Wednesday, November 11, 2015

Towards Sunday, November 15, 2015

Reading:  Mark 13:1-8 (The disciples marvel at the magnificence of the Temple, and Jesus warns  them not to get too attached.  Soon it will be totally destroyed by the Romans, he says -- something that happened 30 years later, just a few years before this Gospel was written.  He also warns of even greater apocalyptic chaos to come to the world, and when his disciples ask when that will come, Jesus says he has no idea.)



There was a time in my life when I would have been all over this passage like a dirty shirt -- schooled as I was in the end-time schematics of Hal Lindsey's Late Great Planet Earth, inspired by the evangelistic fervor of the Jesus Movement, and very content with a fundamentalist faith that offered me both eternal security and special -- even exclusive, control of the truth. 

Not surprising that one New Year's Eve at our church's Watch-night Service I preached a sermon likening Western culture in the 1970's to the end days of the Roman Empire, suggested we were living in the end times, and telling the people in worship not to go home that night without knowing where they would spend eternity. 
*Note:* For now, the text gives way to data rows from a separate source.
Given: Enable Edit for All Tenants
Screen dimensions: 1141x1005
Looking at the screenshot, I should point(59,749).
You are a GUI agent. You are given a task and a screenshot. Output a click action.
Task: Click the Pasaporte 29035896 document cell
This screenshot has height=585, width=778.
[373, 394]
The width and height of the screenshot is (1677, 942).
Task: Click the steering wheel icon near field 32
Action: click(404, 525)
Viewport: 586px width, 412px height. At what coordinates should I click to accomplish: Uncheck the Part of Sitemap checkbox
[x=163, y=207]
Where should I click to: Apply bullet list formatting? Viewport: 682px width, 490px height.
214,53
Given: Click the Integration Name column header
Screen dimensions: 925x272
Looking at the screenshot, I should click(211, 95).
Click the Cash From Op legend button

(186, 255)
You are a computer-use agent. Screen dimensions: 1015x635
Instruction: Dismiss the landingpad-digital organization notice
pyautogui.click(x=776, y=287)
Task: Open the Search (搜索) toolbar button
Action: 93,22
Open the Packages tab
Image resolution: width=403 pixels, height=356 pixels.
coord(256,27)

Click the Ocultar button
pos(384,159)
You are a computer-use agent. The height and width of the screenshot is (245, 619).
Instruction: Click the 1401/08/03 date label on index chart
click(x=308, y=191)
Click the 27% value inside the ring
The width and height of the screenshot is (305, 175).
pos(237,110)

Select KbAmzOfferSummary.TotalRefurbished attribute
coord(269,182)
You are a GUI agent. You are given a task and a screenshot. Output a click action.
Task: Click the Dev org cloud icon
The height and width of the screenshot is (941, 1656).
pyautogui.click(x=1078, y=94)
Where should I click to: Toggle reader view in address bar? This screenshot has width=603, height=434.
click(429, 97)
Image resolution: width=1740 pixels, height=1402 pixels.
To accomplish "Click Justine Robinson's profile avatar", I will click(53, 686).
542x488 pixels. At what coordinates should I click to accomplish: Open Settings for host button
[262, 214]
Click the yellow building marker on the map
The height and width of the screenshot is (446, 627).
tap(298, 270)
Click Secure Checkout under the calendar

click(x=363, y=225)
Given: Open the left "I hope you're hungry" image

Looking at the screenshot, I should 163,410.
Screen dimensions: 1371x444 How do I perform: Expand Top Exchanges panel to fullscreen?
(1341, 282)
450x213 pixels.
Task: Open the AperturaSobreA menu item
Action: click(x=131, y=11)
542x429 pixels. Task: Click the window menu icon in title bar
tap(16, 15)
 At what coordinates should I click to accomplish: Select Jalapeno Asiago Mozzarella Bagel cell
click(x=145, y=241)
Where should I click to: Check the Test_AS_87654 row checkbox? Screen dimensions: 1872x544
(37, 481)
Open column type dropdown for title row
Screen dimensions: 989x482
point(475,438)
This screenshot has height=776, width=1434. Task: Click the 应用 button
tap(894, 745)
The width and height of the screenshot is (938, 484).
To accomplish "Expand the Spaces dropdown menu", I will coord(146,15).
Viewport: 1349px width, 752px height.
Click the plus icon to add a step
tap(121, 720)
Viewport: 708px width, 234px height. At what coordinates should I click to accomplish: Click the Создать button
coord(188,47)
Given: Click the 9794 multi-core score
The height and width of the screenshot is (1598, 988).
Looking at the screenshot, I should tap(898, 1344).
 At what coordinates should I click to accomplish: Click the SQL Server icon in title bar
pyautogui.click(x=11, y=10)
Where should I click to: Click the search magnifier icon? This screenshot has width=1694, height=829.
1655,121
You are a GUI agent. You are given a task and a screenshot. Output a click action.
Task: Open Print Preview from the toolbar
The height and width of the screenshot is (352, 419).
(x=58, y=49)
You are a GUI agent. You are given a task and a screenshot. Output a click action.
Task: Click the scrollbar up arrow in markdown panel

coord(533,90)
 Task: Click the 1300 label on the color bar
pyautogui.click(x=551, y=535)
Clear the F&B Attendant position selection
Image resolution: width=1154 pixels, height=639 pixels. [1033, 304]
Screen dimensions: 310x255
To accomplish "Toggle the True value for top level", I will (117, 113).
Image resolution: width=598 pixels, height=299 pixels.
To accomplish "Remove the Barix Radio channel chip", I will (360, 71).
That sermon is not one I regret preaching, but neither, I expect, is it one I will repeat.

I wonder ... how do you feel about a passage like Mark 13?  What thought, feeling and action does it inspire in you?   Do you get anything from Jesus when he talks about a coming end to the world?

I wonder because sometimes much of the secular world is more attuned to the apocalyptic than we are.  Anxiety about the end of the world as we know it is felt in all kinds of ways by people of no religious faith -- from disasters as global as climate change and environmental collapse, nuclear war, world-wide economic collapse and zombie invasion, to crises as personal as terminal illness, loss of job and livelihood, or death of a spouse or a child, no one of us is ever more than one step away from the terrible end of the world as we know it.

So I wonder again, how we feel about a passage like Mark 13?  What does it inspire us to think, feel or do?  From the way Jesus talks about the end of the world as we know it, do we receive anything we can offer in turn to others around us?